[Stored items]
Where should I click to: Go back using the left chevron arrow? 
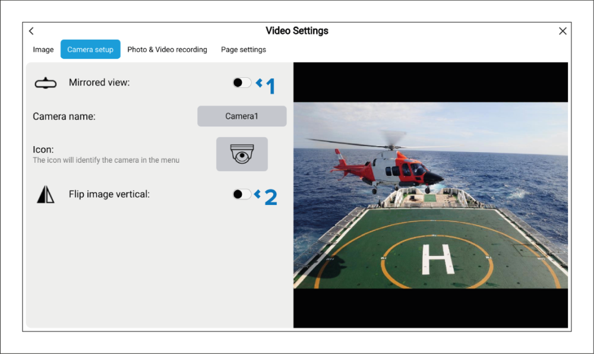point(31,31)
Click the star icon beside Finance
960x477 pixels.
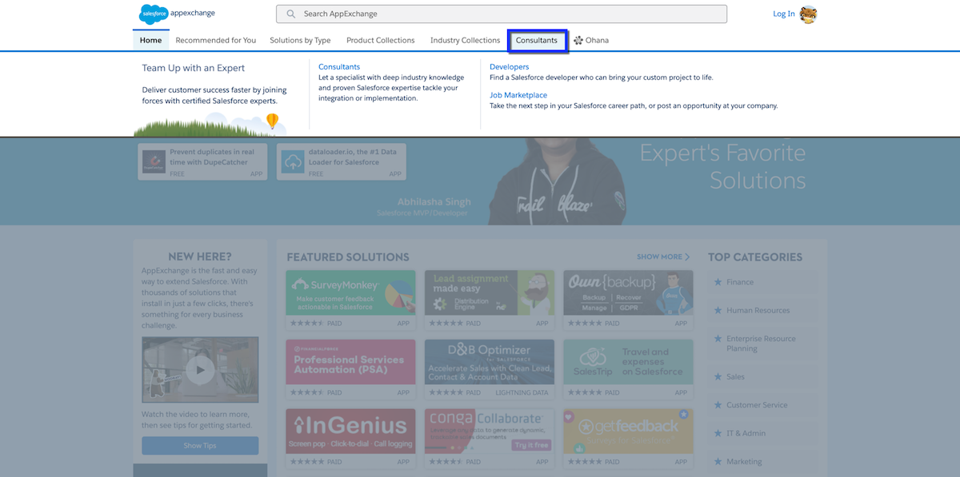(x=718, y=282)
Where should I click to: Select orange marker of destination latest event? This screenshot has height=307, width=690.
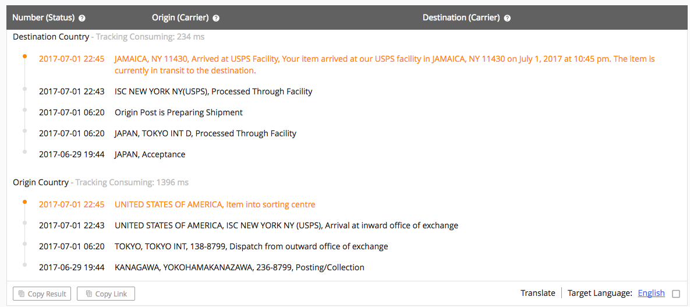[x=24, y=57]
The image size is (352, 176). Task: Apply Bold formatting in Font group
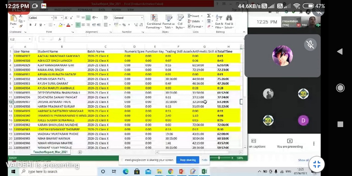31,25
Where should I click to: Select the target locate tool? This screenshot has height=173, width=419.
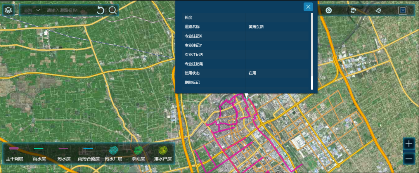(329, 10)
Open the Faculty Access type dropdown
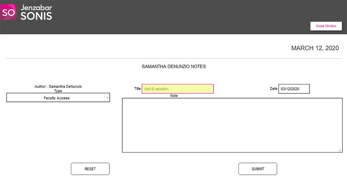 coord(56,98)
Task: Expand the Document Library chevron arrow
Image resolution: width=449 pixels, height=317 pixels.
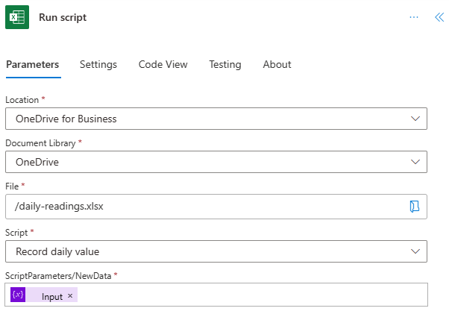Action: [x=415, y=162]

==

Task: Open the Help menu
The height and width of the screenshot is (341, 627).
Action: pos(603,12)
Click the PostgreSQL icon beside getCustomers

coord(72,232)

BRIEF: Above are the records; restate exactly the lines from the one containing "Where should I click to: Go" through the one containing "Task: Expand the", keeping pictures out.

EXERCISE RESPONSE:
Where should I click to: Go back using the left chevron arrow? 
point(31,31)
Click the star icon beside Finance
960x477 pixels.
(x=718, y=282)
Where should I click to: Select orange marker of destination latest event? This screenshot has height=307, width=690.
[x=24, y=57]
The image size is (352, 176). Task: Apply Bold formatting in Font group
31,25
Where should I click to: Select the target locate tool? This screenshot has height=173, width=419.
(329, 10)
Open the Faculty Access type dropdown
 coord(56,98)
Task: Expand the Document Library chevron arrow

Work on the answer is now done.